Calibration of the PCE is performed using a non-intrusive approach based on regression, upon minimization of the variance of the residual \(\varepsilon = |{\hat{y}}_k-y_k|\), with respect to the vector of unknown coefficients \(s_i\)42. The number of regression points is generally \(N \ge P\). The optimum set of regression points in the standard normal space is provided by the PCM43, with the idea of employing the combinations of the roots of the next higher-order polynomial, i.e. \(q+1\), as the points at which the minimization is solved. As such, the dataset \(y_k\) is generated by computing the HFM at the regression points, while \({\hat{y}}_k\) is the approximation provided by the PCE at the same points. The accuracy of the PCE approximation is generally assessed by comparison with the HFM against a set of points in the parameter space not used during calibration. If the accuracy provided is not adequate, one can evaluate to improve the approximation by increasing the order of the expansion, q, which in turn increases the number of terms P in (13).

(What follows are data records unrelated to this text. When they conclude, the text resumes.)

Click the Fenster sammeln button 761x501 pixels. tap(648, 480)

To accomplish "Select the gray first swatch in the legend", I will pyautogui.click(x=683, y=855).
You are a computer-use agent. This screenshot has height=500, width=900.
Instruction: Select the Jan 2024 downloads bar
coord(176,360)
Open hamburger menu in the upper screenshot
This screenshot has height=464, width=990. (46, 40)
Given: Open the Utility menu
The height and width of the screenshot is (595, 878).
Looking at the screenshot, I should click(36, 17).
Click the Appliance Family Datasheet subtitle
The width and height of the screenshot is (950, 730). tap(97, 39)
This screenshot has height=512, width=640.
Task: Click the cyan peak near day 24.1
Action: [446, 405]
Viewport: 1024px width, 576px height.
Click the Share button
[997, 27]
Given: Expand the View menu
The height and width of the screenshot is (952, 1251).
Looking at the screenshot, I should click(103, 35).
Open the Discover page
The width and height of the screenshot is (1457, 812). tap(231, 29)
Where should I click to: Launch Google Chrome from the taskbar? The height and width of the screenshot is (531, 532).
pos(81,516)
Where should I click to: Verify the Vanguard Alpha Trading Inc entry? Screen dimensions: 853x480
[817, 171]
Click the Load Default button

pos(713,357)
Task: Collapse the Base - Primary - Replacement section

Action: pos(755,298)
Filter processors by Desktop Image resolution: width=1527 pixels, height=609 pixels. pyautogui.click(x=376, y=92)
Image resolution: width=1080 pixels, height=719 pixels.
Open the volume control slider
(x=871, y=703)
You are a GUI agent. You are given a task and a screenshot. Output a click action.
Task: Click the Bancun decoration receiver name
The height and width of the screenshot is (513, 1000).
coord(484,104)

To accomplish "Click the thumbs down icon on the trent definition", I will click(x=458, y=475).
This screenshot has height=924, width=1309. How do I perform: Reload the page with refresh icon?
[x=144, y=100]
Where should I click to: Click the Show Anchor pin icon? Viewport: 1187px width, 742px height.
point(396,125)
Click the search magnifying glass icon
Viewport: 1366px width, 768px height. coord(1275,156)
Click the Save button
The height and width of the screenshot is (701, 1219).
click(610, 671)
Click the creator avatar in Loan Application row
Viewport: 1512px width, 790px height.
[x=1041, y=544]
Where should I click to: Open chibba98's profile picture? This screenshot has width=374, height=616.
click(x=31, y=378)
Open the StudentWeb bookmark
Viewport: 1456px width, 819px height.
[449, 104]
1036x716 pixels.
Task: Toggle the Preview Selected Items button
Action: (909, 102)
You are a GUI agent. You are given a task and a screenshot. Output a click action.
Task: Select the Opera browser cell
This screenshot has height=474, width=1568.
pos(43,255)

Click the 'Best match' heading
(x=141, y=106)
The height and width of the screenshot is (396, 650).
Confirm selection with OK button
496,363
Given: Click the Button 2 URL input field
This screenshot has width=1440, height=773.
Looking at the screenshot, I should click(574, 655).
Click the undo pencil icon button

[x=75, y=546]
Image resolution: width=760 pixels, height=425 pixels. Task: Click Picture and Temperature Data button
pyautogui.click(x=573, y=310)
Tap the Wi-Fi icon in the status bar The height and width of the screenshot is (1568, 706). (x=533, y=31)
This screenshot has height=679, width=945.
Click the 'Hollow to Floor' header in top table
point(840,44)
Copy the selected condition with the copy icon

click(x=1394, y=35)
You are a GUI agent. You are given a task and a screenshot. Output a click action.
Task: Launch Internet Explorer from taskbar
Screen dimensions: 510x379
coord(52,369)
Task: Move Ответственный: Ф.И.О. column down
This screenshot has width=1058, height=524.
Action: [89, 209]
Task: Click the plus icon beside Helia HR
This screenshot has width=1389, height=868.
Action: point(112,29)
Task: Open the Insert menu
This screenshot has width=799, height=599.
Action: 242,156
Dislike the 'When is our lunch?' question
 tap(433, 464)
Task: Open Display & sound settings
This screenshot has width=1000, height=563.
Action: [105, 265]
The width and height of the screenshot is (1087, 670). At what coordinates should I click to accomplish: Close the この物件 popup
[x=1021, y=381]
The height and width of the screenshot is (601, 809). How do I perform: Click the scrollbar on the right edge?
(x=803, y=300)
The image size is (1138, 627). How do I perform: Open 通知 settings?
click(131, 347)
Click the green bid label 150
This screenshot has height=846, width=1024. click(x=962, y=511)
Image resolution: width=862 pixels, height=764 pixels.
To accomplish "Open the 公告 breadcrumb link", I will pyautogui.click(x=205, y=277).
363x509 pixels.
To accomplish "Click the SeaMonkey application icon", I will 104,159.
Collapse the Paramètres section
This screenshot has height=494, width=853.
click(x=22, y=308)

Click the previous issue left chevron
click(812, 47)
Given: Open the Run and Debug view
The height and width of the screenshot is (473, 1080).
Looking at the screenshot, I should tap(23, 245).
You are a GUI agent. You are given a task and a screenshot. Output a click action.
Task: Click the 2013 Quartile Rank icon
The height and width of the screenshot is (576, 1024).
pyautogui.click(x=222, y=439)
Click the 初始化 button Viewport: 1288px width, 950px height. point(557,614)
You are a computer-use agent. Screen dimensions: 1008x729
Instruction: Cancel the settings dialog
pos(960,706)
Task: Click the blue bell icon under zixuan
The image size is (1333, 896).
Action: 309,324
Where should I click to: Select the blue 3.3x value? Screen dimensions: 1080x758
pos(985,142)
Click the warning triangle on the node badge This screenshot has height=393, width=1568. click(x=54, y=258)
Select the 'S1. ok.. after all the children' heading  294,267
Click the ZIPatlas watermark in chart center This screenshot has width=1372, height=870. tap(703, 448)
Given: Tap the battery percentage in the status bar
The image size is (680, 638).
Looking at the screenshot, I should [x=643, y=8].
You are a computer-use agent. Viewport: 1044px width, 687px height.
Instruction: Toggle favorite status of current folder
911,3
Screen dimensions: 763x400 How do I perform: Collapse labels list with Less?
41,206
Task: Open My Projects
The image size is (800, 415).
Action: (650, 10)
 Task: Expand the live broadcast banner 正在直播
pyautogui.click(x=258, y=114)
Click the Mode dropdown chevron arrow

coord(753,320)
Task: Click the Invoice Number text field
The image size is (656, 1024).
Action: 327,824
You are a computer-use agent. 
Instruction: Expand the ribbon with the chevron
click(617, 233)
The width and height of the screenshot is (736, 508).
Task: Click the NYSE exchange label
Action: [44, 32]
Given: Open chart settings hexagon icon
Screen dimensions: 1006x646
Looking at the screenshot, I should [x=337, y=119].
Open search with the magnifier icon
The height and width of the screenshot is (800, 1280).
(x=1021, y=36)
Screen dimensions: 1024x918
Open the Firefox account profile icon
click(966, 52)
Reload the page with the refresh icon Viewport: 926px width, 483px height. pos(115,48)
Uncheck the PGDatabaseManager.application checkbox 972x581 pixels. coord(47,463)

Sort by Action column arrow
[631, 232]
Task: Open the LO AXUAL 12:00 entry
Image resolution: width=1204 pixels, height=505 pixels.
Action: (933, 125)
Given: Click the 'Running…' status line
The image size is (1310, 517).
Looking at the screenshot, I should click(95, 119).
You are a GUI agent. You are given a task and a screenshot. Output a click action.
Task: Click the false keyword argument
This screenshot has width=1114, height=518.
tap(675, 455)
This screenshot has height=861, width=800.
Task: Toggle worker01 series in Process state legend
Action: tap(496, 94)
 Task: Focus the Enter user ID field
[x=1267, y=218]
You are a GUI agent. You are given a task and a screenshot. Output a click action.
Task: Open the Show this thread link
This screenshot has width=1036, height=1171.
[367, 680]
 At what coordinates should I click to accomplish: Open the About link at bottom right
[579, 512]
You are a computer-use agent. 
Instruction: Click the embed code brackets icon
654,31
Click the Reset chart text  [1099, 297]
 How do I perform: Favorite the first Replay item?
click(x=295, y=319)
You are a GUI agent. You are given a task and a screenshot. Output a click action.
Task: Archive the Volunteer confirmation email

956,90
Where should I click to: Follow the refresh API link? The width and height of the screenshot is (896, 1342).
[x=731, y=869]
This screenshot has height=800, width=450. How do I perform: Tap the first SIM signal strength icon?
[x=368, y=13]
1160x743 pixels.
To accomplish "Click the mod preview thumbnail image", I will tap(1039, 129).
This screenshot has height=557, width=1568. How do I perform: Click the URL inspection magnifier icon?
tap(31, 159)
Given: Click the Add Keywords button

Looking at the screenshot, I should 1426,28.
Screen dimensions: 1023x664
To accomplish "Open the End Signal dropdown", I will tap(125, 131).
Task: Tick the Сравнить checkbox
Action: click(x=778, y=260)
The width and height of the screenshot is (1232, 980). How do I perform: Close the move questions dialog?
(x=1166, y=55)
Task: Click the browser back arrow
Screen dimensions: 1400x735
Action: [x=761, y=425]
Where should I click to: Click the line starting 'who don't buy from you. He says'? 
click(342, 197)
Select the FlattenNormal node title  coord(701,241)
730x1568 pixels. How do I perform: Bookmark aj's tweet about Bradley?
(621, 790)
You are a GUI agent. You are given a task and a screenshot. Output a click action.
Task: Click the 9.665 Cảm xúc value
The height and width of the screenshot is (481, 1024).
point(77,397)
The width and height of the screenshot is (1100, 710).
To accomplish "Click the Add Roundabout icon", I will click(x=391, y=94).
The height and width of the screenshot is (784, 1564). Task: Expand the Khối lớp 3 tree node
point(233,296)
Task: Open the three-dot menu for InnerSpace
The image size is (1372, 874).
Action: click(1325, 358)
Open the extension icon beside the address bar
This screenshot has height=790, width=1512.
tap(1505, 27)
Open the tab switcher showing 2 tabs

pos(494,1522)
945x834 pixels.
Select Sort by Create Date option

Moments of the QoI are estimated as follows42:

$$\begin{aligned} M\hat{y_k} = s_0, \qquad V\hat{y_k} = \sum _{i=1}^{P-1} s_i^2 \left\langle \Psi _i^2 (\mathbf {p}) \right\rangle . \end{aligned}$$
(14)

Similarly, computation of global sensitivity metrics, such as the Sobol’ indices44, consists in analytical post-processing of the PCE coefficients26, thus drastically reducing the associated computational cost. The use of the surrogate (12) sensibly accelerates MCS for risk analysis purposes, thus allowing for the estimate of the probabilistic behavior of the QoI27.